_Given entries_:
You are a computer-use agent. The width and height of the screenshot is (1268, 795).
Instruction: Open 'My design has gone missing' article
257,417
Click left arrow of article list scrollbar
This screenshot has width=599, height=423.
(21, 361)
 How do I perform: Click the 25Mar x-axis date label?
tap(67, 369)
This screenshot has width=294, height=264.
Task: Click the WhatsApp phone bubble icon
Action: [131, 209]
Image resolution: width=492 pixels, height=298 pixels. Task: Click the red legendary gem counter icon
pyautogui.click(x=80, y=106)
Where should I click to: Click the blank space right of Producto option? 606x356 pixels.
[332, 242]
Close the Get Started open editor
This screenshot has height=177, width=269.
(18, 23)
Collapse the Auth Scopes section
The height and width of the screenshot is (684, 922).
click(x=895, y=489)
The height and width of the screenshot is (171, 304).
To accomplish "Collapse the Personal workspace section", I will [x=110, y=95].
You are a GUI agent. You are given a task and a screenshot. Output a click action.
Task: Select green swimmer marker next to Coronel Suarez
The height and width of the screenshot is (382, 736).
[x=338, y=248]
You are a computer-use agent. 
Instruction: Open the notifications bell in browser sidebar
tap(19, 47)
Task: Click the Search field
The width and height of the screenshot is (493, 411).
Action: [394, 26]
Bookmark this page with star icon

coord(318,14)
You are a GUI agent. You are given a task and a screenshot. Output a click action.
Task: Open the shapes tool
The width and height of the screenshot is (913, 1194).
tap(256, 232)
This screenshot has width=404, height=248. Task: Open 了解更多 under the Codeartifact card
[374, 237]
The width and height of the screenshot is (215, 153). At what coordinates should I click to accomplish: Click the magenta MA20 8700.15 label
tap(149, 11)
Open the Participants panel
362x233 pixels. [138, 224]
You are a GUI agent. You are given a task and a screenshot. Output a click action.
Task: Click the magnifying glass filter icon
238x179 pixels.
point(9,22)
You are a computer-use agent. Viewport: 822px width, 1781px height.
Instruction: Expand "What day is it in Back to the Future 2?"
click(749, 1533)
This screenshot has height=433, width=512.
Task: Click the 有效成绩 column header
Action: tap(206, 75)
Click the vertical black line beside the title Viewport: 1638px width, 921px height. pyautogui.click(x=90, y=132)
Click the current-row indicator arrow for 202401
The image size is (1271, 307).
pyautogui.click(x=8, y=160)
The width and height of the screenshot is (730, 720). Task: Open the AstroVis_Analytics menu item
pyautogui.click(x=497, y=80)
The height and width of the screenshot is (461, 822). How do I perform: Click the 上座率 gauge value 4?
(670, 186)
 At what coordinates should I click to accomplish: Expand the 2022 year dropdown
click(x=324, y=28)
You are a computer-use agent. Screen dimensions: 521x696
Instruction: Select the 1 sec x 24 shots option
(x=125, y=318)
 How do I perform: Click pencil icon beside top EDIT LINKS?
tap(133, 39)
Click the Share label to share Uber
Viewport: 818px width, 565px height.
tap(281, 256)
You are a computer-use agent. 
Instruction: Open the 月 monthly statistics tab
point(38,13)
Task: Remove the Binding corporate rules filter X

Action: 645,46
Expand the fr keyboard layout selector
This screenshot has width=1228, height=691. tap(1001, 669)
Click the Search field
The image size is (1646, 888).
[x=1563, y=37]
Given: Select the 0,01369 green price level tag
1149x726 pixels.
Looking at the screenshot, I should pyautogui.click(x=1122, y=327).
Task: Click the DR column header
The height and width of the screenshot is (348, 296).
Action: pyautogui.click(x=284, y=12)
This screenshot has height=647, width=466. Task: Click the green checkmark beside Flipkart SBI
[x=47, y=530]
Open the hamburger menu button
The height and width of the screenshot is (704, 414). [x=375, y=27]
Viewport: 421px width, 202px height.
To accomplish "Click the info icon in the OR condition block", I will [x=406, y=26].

_Work to complete_:
Taking care to match every character, output all of the entries above.

_Answer space_:
You are a computer-use agent. The width and height of the screenshot is (1268, 795).
Instruction: Open 'My design has gone missing' article
257,417
Click left arrow of article list scrollbar
This screenshot has width=599, height=423.
(21, 361)
 How do I perform: Click the 25Mar x-axis date label?
tap(67, 369)
This screenshot has width=294, height=264.
Task: Click the WhatsApp phone bubble icon
Action: [131, 209]
Image resolution: width=492 pixels, height=298 pixels. Task: Click the red legendary gem counter icon
pyautogui.click(x=80, y=106)
Where should I click to: Click the blank space right of Producto option? 606x356 pixels.
[332, 242]
Close the Get Started open editor
This screenshot has height=177, width=269.
(18, 23)
Collapse the Auth Scopes section
The height and width of the screenshot is (684, 922).
click(x=895, y=489)
The height and width of the screenshot is (171, 304).
To accomplish "Collapse the Personal workspace section", I will [x=110, y=95].
You are a GUI agent. You are given a task and a screenshot. Output a click action.
Task: Select green swimmer marker next to Coronel Suarez
The height and width of the screenshot is (382, 736).
[x=338, y=248]
You are a computer-use agent. 
Instruction: Open the notifications bell in browser sidebar
tap(19, 47)
Task: Click the Search field
The width and height of the screenshot is (493, 411).
Action: [394, 26]
Bookmark this page with star icon

coord(318,14)
You are a GUI agent. You are given a task and a screenshot. Output a click action.
Task: Open the shapes tool
The width and height of the screenshot is (913, 1194).
tap(256, 232)
This screenshot has width=404, height=248. Task: Open 了解更多 under the Codeartifact card
[374, 237]
The width and height of the screenshot is (215, 153). At what coordinates should I click to accomplish: Click the magenta MA20 8700.15 label
tap(149, 11)
Open the Participants panel
362x233 pixels. [138, 224]
You are a GUI agent. You are given a task and a screenshot. Output a click action.
Task: Click the magnifying glass filter icon
238x179 pixels.
point(9,22)
You are a computer-use agent. Viewport: 822px width, 1781px height.
Instruction: Expand "What day is it in Back to the Future 2?"
click(749, 1533)
This screenshot has height=433, width=512.
Task: Click the 有效成绩 column header
Action: tap(206, 75)
Click the vertical black line beside the title Viewport: 1638px width, 921px height. pyautogui.click(x=90, y=132)
Click the current-row indicator arrow for 202401
The image size is (1271, 307).
pyautogui.click(x=8, y=160)
The width and height of the screenshot is (730, 720). Task: Open the AstroVis_Analytics menu item
pyautogui.click(x=497, y=80)
The height and width of the screenshot is (461, 822). How do I perform: Click the 上座率 gauge value 4?
(670, 186)
 At what coordinates should I click to accomplish: Expand the 2022 year dropdown
click(x=324, y=28)
You are a computer-use agent. Screen dimensions: 521x696
Instruction: Select the 1 sec x 24 shots option
(x=125, y=318)
 How do I perform: Click pencil icon beside top EDIT LINKS?
tap(133, 39)
Click the Share label to share Uber
Viewport: 818px width, 565px height.
tap(281, 256)
You are a computer-use agent. 
Instruction: Open the 月 monthly statistics tab
point(38,13)
Task: Remove the Binding corporate rules filter X

Action: 645,46
Expand the fr keyboard layout selector
This screenshot has width=1228, height=691. tap(1001, 669)
Click the Search field
The image size is (1646, 888).
[x=1563, y=37]
Given: Select the 0,01369 green price level tag
1149x726 pixels.
Looking at the screenshot, I should pyautogui.click(x=1122, y=327).
Task: Click the DR column header
The height and width of the screenshot is (348, 296).
Action: pyautogui.click(x=284, y=12)
This screenshot has height=647, width=466. Task: Click the green checkmark beside Flipkart SBI
[x=47, y=530]
Open the hamburger menu button
The height and width of the screenshot is (704, 414). [x=375, y=27]
Viewport: 421px width, 202px height.
To accomplish "Click the info icon in the OR condition block", I will [x=406, y=26].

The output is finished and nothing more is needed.